====== Material for the task ======
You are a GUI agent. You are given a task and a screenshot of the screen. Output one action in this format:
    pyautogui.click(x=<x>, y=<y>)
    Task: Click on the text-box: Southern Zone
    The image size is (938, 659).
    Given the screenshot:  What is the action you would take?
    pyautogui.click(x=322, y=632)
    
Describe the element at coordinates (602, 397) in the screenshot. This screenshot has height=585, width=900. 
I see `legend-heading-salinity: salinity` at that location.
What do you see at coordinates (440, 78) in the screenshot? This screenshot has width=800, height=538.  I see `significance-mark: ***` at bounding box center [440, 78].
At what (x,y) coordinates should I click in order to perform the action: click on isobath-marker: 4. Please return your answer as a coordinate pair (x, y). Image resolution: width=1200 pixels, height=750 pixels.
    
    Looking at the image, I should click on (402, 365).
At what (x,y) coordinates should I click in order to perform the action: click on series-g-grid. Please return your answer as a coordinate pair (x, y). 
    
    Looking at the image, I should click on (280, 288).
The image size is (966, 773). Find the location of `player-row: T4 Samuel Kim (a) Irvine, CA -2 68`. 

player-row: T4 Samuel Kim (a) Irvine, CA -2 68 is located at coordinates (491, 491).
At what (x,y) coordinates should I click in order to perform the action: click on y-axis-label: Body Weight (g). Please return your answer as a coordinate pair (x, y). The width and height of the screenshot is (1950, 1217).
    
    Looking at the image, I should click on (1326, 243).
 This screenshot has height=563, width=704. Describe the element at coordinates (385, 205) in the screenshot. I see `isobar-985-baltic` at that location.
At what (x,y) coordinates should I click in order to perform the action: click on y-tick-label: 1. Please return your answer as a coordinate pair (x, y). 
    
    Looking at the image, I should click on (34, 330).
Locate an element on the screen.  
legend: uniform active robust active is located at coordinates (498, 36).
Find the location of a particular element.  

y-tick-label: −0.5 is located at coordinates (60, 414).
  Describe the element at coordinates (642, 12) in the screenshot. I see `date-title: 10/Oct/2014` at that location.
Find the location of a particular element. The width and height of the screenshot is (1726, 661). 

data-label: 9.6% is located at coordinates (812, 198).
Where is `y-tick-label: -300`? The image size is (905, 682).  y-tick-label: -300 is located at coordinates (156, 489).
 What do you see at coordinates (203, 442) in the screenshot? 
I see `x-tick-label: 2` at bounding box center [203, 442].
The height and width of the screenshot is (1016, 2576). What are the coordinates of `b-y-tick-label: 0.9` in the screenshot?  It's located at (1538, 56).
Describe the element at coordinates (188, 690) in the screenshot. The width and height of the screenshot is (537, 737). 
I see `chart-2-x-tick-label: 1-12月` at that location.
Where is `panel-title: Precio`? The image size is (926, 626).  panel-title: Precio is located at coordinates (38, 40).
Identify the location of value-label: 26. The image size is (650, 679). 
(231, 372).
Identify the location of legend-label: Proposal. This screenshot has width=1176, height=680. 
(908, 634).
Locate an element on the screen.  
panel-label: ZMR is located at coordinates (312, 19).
======
What is expected — Can you quote the entries above word for word, from the line containing "is (1950, 1217)." through the line containing "Looking at the image, I should click on (1326, 243).", with both of those lines included?

Problem solution —
At what (x,y) coordinates should I click in order to perform the action: click on y-axis-label: Body Weight (g). Please return your answer as a coordinate pair (x, y). The width and height of the screenshot is (1950, 1217).
    
    Looking at the image, I should click on (1326, 243).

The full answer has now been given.